Presentations at World of Photonics Congress

June 22-26, 2025: Loes Ettema and Mark Vermeulen have presented their work at the World of Photonics Congress in Munich, Germany. Loes gave a talk about “Exploring backscattered light microscopy for visualizing fiber network organization in intact biological tissues” and Mark presented a poster on “Computational scattered light imaging of 3D-nanofabricated fiber models for an enhanced reconstruction of fiber 3D-orientations and diameters in biological tissues”.

Exploring backscattered light microscopy for visualizing fiber network organization in intact biological tissues

Fiber network organization in biological tissues is related to tissue functioning. A good understanding of this relation requires imaging techniques that can disentangle the densely interwoven fiber networks. The imaging technique computational scattered light imaging (ComSLI) retrieves the orientations of fibers at micrometer resolution, independent of tissue staining and also in regions with complex fiber crossings. So far, ComSLI has only been applied to thin tissue sections in transmission mode. Here, we explore for the first time the use of ComSLI in backscattering mode, with the aim to visualize fiber organization on intact tissue surfaces before sectioning. This may ultimately speed up histological analyses and open up new applications such as fiber network visualization on tissue surfaces intraoperatively.

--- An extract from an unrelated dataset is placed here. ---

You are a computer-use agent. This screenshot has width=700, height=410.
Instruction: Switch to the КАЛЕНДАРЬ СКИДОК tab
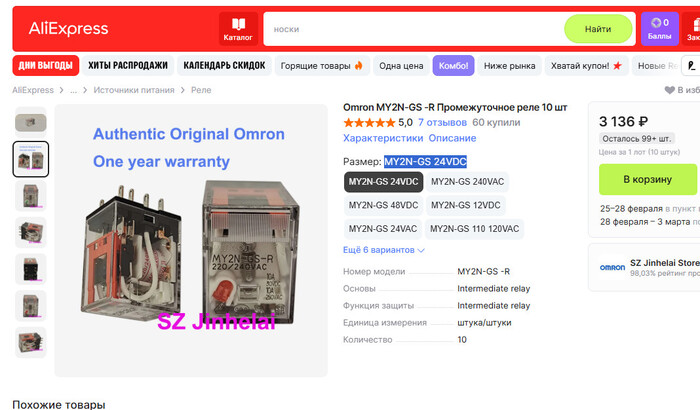coord(224,66)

Computational scattered light imaging of 3D-nanofabricated fiber models for an enhanced reconstruction of fiber 3D-orientations and diameters in biological tissues

Computational scattered light imaging (ComSLI) exploits the scattering of light to disentangle densely interwoven fibers with micrometer resolution and over large fields of view. The technique can be applied to a wide range of histological tissue samples (independent of staining or preparation) and requires only an LED light source and camera, making it attractive for histological tissue analysis. Although previous research has shown that the measured scattering signals also contain information about the out-of-plane fiber angles and fiber diameters, ComSLI has so far only been used to determine in-plane fiber orientations because tissue samples with well-defined fiber structures are missing. Here, we measure 3D-nanoprinted fiber models generated with different fiber inclinations and diameters to study how the measured scattering signals depend on the underlying fiber structures, and finally enable a more reliable determination of fiber 3D-orientations and diameters from ComSLI.